## Task to carry out:
Below is a block of records; repeat all of them exactly.

----------

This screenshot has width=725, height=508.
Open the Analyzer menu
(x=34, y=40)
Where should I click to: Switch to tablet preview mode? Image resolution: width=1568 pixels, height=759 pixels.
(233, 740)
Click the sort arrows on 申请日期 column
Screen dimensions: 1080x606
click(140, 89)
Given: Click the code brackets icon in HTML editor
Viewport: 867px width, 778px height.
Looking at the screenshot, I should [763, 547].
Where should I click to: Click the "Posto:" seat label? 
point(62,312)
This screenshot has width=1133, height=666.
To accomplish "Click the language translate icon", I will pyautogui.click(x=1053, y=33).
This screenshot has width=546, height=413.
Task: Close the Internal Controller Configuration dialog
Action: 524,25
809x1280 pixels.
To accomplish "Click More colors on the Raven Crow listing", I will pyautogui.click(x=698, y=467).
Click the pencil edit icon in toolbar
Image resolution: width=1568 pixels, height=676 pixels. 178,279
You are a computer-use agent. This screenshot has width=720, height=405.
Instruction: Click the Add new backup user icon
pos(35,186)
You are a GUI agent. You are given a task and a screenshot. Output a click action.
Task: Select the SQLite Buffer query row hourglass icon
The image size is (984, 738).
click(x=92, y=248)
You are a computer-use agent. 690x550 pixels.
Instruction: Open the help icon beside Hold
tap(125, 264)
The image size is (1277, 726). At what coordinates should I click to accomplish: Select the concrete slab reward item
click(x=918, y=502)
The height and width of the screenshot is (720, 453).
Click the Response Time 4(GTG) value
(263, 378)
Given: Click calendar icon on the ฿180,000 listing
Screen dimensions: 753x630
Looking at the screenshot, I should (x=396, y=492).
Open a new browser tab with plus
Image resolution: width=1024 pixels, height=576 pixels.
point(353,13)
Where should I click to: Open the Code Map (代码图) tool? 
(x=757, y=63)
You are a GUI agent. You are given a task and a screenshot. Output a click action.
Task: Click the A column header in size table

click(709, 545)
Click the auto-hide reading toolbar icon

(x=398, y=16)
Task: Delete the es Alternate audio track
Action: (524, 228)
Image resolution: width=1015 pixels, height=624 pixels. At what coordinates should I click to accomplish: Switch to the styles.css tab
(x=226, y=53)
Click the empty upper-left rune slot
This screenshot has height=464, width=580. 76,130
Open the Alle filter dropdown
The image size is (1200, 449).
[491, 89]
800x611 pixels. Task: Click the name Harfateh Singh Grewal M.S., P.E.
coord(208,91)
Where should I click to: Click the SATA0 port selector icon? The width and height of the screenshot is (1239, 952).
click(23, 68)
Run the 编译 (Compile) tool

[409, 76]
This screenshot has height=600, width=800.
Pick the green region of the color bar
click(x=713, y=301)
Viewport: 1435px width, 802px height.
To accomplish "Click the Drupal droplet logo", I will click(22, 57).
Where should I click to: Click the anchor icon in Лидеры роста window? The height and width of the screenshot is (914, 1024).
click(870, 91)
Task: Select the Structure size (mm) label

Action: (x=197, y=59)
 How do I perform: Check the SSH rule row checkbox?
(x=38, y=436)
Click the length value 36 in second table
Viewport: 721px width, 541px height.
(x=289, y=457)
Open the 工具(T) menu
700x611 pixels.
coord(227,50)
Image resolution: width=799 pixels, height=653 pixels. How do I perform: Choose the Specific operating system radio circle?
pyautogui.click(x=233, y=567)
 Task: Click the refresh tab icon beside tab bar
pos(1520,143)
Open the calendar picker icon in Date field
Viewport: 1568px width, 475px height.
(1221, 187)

----------

## Task result:
This screenshot has width=725, height=508.
Open the Analyzer menu
(x=34, y=40)
Where should I click to: Switch to tablet preview mode? Image resolution: width=1568 pixels, height=759 pixels.
(233, 740)
Click the sort arrows on 申请日期 column
Screen dimensions: 1080x606
click(140, 89)
Given: Click the code brackets icon in HTML editor
Viewport: 867px width, 778px height.
Looking at the screenshot, I should [763, 547].
Where should I click to: Click the "Posto:" seat label? 
point(62,312)
This screenshot has width=1133, height=666.
To accomplish "Click the language translate icon", I will pyautogui.click(x=1053, y=33).
This screenshot has width=546, height=413.
Task: Close the Internal Controller Configuration dialog
Action: 524,25
809x1280 pixels.
To accomplish "Click More colors on the Raven Crow listing", I will pyautogui.click(x=698, y=467).
Click the pencil edit icon in toolbar
Image resolution: width=1568 pixels, height=676 pixels. 178,279
You are a computer-use agent. This screenshot has width=720, height=405.
Instruction: Click the Add new backup user icon
pos(35,186)
You are a GUI agent. You are given a task and a screenshot. Output a click action.
Task: Select the SQLite Buffer query row hourglass icon
The image size is (984, 738).
click(x=92, y=248)
You are a computer-use agent. 690x550 pixels.
Instruction: Open the help icon beside Hold
tap(125, 264)
The image size is (1277, 726). At what coordinates should I click to accomplish: Select the concrete slab reward item
click(x=918, y=502)
The height and width of the screenshot is (720, 453).
Click the Response Time 4(GTG) value
(263, 378)
Given: Click calendar icon on the ฿180,000 listing
Screen dimensions: 753x630
Looking at the screenshot, I should (x=396, y=492).
Open a new browser tab with plus
Image resolution: width=1024 pixels, height=576 pixels.
point(353,13)
Where should I click to: Open the Code Map (代码图) tool? 
(x=757, y=63)
You are a GUI agent. You are given a task and a screenshot. Output a click action.
Task: Click the A column header in size table

click(709, 545)
Click the auto-hide reading toolbar icon

(x=398, y=16)
Task: Delete the es Alternate audio track
Action: (524, 228)
Image resolution: width=1015 pixels, height=624 pixels. At what coordinates should I click to accomplish: Switch to the styles.css tab
(x=226, y=53)
Click the empty upper-left rune slot
This screenshot has height=464, width=580. 76,130
Open the Alle filter dropdown
The image size is (1200, 449).
[491, 89]
800x611 pixels. Task: Click the name Harfateh Singh Grewal M.S., P.E.
coord(208,91)
Where should I click to: Click the SATA0 port selector icon? The width and height of the screenshot is (1239, 952).
click(23, 68)
Run the 编译 (Compile) tool

[409, 76]
This screenshot has height=600, width=800.
Pick the green region of the color bar
click(x=713, y=301)
Viewport: 1435px width, 802px height.
To accomplish "Click the Drupal droplet logo", I will click(22, 57).
Where should I click to: Click the anchor icon in Лидеры роста window? The height and width of the screenshot is (914, 1024).
click(870, 91)
Task: Select the Structure size (mm) label

Action: (x=197, y=59)
 How do I perform: Check the SSH rule row checkbox?
(x=38, y=436)
Click the length value 36 in second table
Viewport: 721px width, 541px height.
(x=289, y=457)
Open the 工具(T) menu
700x611 pixels.
coord(227,50)
Image resolution: width=799 pixels, height=653 pixels. How do I perform: Choose the Specific operating system radio circle?
pyautogui.click(x=233, y=567)
 Task: Click the refresh tab icon beside tab bar
pos(1520,143)
Open the calendar picker icon in Date field
Viewport: 1568px width, 475px height.
(1221, 187)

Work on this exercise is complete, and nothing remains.